Wednesday, December 08, 2010

MEN!

I feel the most miserable this morning then I have felt for a long time, not since I found out about the tax situation.  I had a nightmare filled sleep finally gave in at 5:30 AM and took half a sleeping pill and got up a little while ago with a pounding headache.

John was sick all weekend Monday and Tuesday with a chest infection.  This is not a minor thing for him as he suffers from chronic obstructive pulmonary disease, COPD.  I had to nag him on Sunday as if he was a child to take his antibiotics and other tablets.

Last night he went to London. No warning. He said he suddenly remembered he has an important meeting today. I told him that he did not have to be there they knew he was sick and how dare he take this risk. He, just like child, insists that there is nothing wrong with him. All this through his laboured breathing. I really lost my temper which I hate to do as it reminds me of my father, although I am not violent toward John.  I do tend to smash things though and make a mess that I then have to clear up.  Needless to say I am paying for that physically today.

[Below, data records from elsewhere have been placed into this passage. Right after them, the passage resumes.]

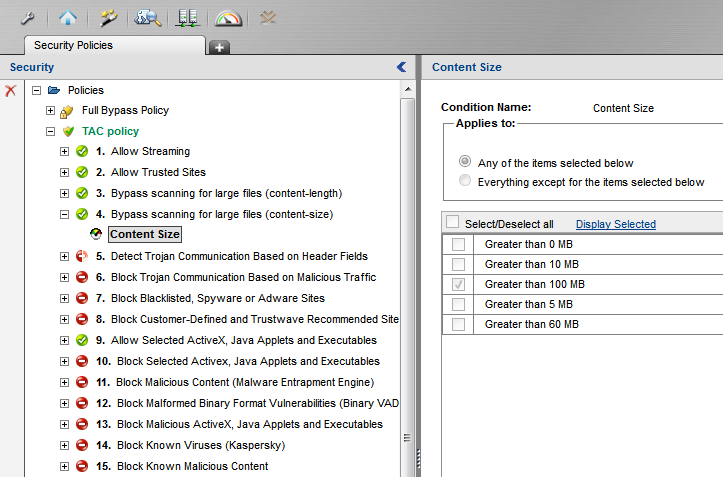This screenshot has height=477, width=723.
Task: Open the magic wand wizard tool
Action: (x=108, y=17)
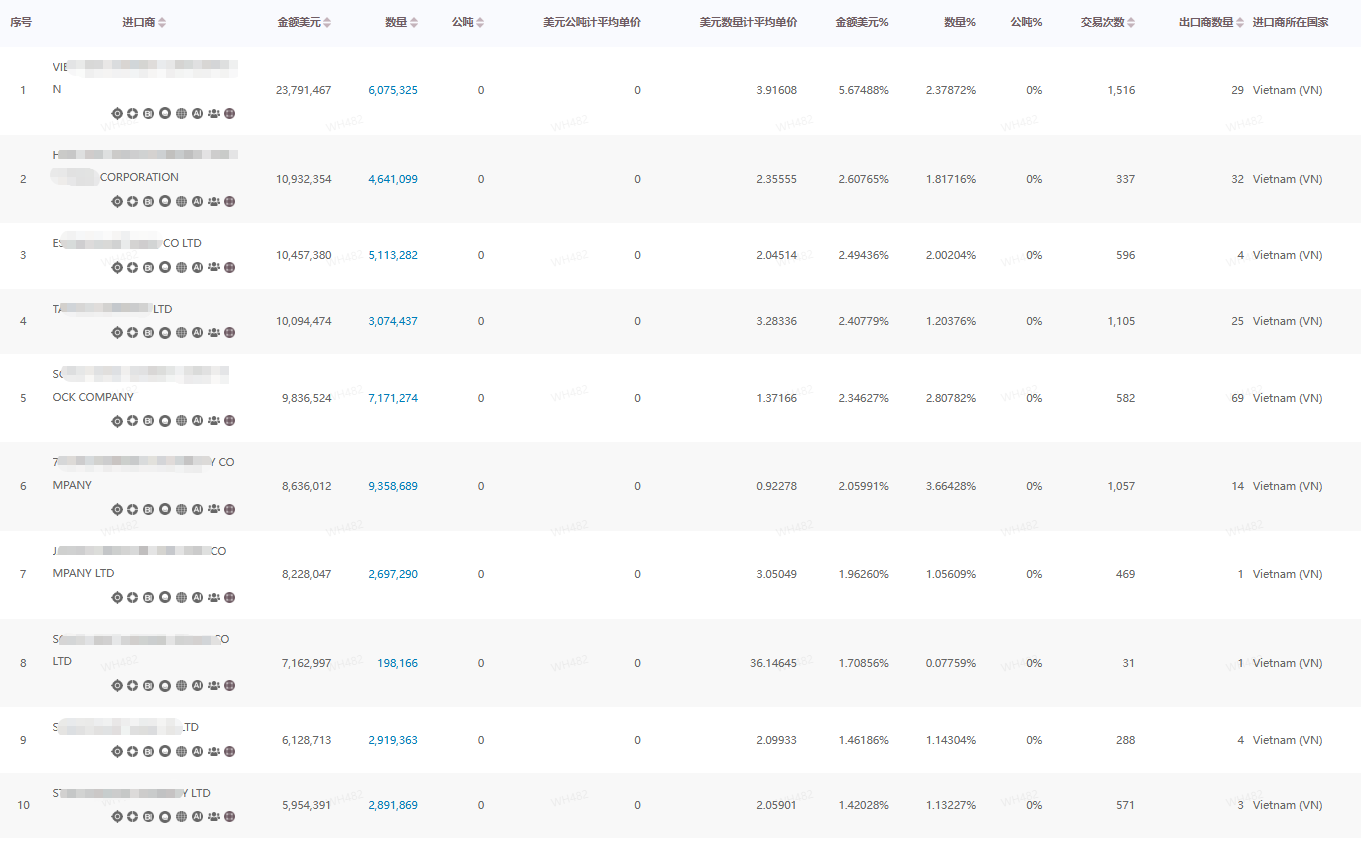Open quantity link 6,075,325
The image size is (1361, 844).
coord(393,90)
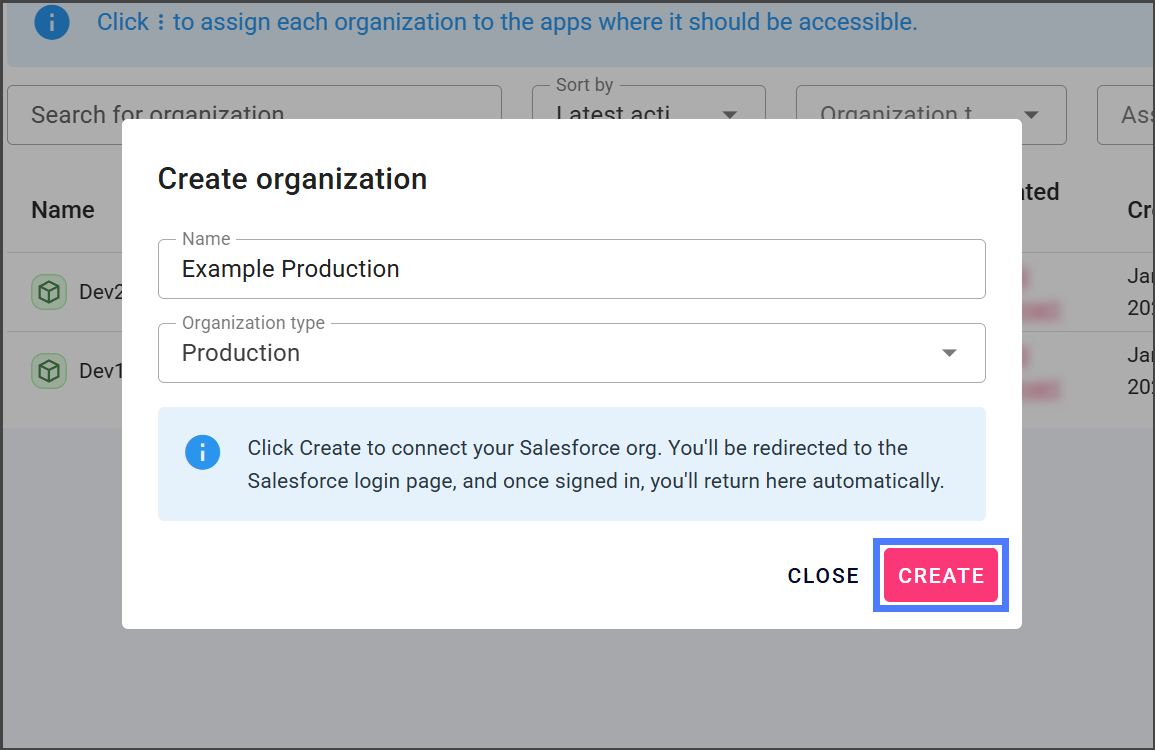Click the blue info icon inside the dialog
This screenshot has height=750, width=1155.
coord(202,451)
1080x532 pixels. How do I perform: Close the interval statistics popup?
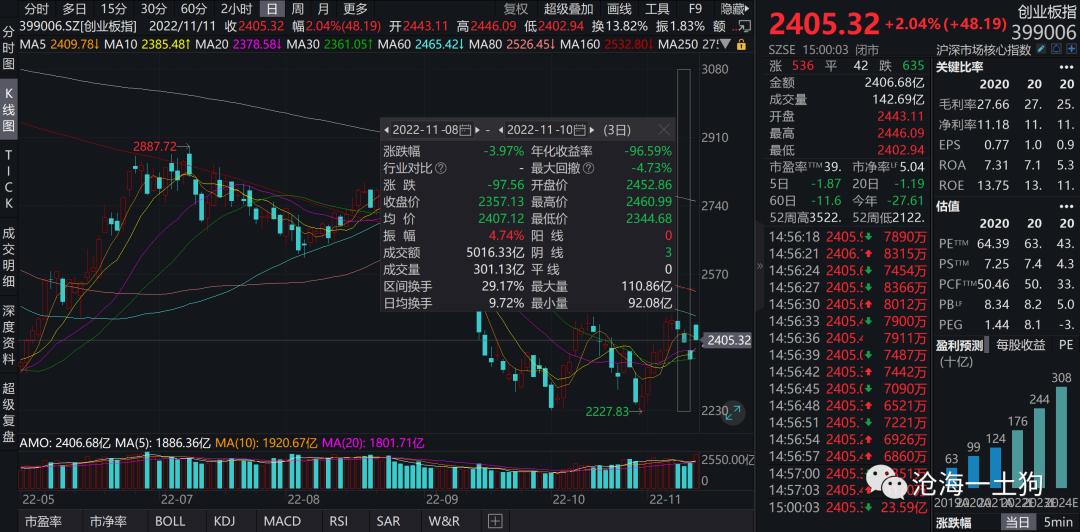coord(663,130)
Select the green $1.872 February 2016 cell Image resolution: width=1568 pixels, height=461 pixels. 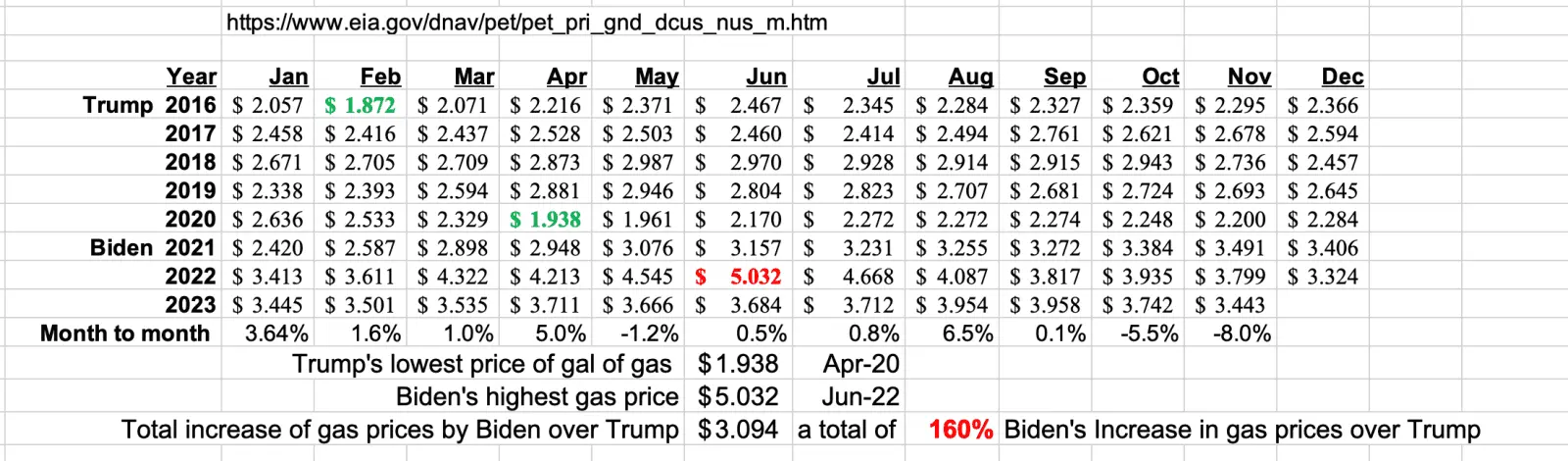pyautogui.click(x=361, y=105)
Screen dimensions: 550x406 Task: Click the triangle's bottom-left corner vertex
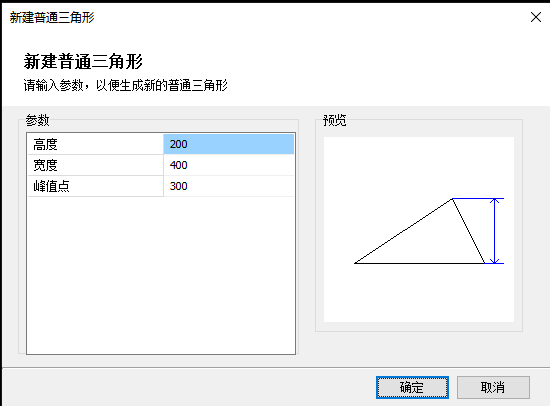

He only has just over a year before he retires.  I really don’t know what is playing at.  He is like very many men who really keep most talk about feelings to himself. He is very good at telling you how his day went with endless boring detail about the tube trip  but never about how he feels.

Ever since the tax situation started and his diagnosis I have never been able to relax and think that everything is okay.  I have no idea if I’m going to get hit with another big bombshell and of course I’ve no idea what can happen with regards to COPD because he refuses to accept it properly.  He does at least take the minimum amount of medication but I’m sick of having to fight him when he needs to take antibiotics.  I could hit him every time he says “it’s just my chest clearing out gunk”. NO! it’s your chest saying you need antibiotics! That is why the gunk is there!!! Moronic.

I feel very insecure and tearful this morning.  We are supposed to marry in just over 12 months time but I am scared that it will just increase my lack of security. I do seriously think about staying permanently in my flat, on my own, with a couple of my dogs.  At least then I wouldn’t have to spend my whole time waiting for the other foot drop.

I thought  that awful dreadful feeling was gone and done with because I am no longer being abused as a child.  I really did not expect it to come back nor did  I expect it come back in this way. I try to live a day at a time, and succeed, but my dreams are of losing it all and him because he keeps me in the dark about everything. I fully expect the police will knock on the door to tell me he dropped dead because he refuses to grow up and accept his disease OR we will be out on the street because of another bankruptcy I know nothing about.

Living with such insecurity is terrible for me. I thought all that was over but the day I found out about the IRS situation was the day the rug was pulled out from under my feet and there is no way of giving me that security back.

Going back to living on my own in the flat is not the ideal but at least I won’t be waiting for the other foot fall time and I would soon adapt to my new circumstances as I’m good at doing that as long as I know what is what.

It is the not knowing that destroys for me. He won’t talk to me he won’t talk to the doctor and he won’t talk to anybody else.

There is nothing left I can do.

4 comments:

Georgina said...

There is one thing you can do Colin - and that is do nothing - yet. You know all about hyper-anxiety, you have blogged about it and it has helped me to hear you talk about it clearly and openly. Sometimes, for a complexity of reasons, everything piles up into one great immovable mountain of fear - but it is an illusion. The trials are real, but the overwhelming fear is not. Wait and be still and your feelings of being loved by John and safe with him will come back and those are real feelings. None of us can stop life in it's tracks, and difficult things will have to be faced, but the panic you express today will pass. You are such a lovely person - I wish I could make you a cup of tea and give you a big hug.

Iris said...

Georgina is right. You're preparing for a change - one that should be a good change - and every change has stress, whether it be good or bad stress. Stress is stress and takes its toll on our thoughts, our bodies, our spirits. You were shocked over the taxes. I've been told it takes a good three years to fully recover from a betrayal, whether it was intentional, or not. You love John and he loves you. You'll weather this together, as you have other things. It makes it far worse that you had such a terrible childhood. It's harder for your than most to accept and love to begin with. Be patient with yourself and your feelings.

janalee said...

I can only send ((hugs)) and peaceful thoughts/wishes for you as you do your best in this situation.

Janalee

Yarnhog said...

Colin, please don't make any decisions when you're in this state. You need a chance to come back to a solid place before you do anything rash. You love John. He loves you. You have been together long enough to be able to work through your problems. Give yourself some breathing space and time.